Namoto Kenji, Vangrevelinghe Eric, Machauer Rainer, Behnke Dirk, Buschmann Nicole, Lachal Julie, Schipp Kathrin, Sorge Mickael, Barker Kerstin, Fabbiani Francesca, Piechon Philippe, Connor Lauren E, Laurent Stephane, Lohmann Felix, Unterreiner Vincent, George Elizabeth L, Redmond Emily, Wang Louis, Scheufler Clemens, Sohal Bindi, Sailer Andreas W, Glatthar Ralf, Tchorz Jan S, Maibaum Jürgen
Novartis Biomedical Research, CH-4002 Basel, Switzerland.
Novartis Biomedical Research, Cambridge, Massachusetts 02139, United States.
J Med Chem. 2025 Jul 10;68(13):13591-13608. doi: 10.1021/acs.jmedchem.5c00350. Epub 2025 Jun 26.
Large Tumor Suppressor kinases LATS1 and 2 (LATS1/2) are serine/threonine kinases and core regulators of the Hippo-YAP pathway. Inhibition of LATS1/2 promotes nuclear translocation of nonphosphorylated YAP, thereby initiating a downstream cascade promoting cell proliferation. We set out to investigate the potential of LATS inhibition as a therapeutic approach to enhance tissue regeneration and hereby report a structure-guided optimization of screening hit for potency, binding efficiency, and physicochemical properties, leading to a highly selective, cellularly active, and orally available tool compound (NIBR-LTSi) that demonstrated target engagement and in vivo YAP target gene activation in rodents.

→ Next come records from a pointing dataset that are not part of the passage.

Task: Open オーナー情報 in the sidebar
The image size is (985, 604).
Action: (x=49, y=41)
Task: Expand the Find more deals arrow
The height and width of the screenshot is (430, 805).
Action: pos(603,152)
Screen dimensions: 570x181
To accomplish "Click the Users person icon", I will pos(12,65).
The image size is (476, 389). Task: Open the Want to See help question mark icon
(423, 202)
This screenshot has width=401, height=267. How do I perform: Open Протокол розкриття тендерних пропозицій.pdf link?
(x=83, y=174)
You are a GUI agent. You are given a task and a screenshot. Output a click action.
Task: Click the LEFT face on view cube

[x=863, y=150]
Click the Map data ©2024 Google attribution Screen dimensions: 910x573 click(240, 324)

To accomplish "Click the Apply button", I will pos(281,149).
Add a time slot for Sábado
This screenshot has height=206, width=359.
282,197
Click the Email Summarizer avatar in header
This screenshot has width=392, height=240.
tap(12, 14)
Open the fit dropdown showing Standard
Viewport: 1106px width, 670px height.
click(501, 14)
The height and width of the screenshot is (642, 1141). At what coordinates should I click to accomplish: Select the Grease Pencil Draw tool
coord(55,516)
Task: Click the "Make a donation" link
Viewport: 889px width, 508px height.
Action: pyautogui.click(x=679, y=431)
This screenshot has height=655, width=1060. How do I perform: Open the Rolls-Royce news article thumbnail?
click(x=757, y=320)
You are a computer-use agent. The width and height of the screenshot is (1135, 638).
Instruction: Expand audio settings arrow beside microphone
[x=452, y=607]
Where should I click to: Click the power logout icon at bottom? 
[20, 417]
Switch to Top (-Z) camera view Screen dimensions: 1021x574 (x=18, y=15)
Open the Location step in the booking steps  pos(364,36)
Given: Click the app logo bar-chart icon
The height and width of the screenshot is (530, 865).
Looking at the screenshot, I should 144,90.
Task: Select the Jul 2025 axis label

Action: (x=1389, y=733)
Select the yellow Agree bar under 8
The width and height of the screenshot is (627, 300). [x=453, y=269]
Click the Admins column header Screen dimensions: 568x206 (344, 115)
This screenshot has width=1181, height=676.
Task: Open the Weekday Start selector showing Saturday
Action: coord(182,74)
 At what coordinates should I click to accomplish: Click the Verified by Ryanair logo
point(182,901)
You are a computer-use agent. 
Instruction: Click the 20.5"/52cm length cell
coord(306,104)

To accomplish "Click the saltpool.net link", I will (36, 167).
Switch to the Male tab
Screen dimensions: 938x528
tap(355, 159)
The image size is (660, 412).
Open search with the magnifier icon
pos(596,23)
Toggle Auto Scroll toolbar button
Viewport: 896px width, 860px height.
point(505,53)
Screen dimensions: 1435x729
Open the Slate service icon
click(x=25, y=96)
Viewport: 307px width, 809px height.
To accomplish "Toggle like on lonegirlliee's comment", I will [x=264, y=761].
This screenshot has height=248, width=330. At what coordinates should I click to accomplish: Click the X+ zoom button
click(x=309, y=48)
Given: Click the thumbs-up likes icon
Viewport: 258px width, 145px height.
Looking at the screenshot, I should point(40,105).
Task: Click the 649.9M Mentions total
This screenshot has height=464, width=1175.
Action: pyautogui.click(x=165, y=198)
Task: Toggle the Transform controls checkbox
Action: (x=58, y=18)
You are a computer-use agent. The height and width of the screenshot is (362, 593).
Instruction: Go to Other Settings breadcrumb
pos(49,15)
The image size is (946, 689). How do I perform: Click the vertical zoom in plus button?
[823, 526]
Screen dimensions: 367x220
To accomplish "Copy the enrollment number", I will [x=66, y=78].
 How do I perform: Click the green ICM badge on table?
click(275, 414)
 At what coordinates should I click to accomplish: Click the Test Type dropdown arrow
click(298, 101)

大肿瘤抑制激酶LATS1和LATS2(LATS1/2)是丝氨酸/苏氨酸激酶,也是Hippo-YAP信号通路的核心调节因子。抑制LATS1/2可促进非磷酸化YAP的核转位,从而启动促进细胞增殖的下游级联反应。我们着手研究抑制LATS作为增强组织再生的治疗方法的潜力,并在此报告了一种基于结构的筛选命中化合物的优化,以提高其效力、结合效率和理化性质,从而得到一种具有高选择性、细胞活性且口服可用的工具化合物(NIBR-LTSi),该化合物在啮齿动物中显示出靶点结合和体内YAP靶基因激活作用。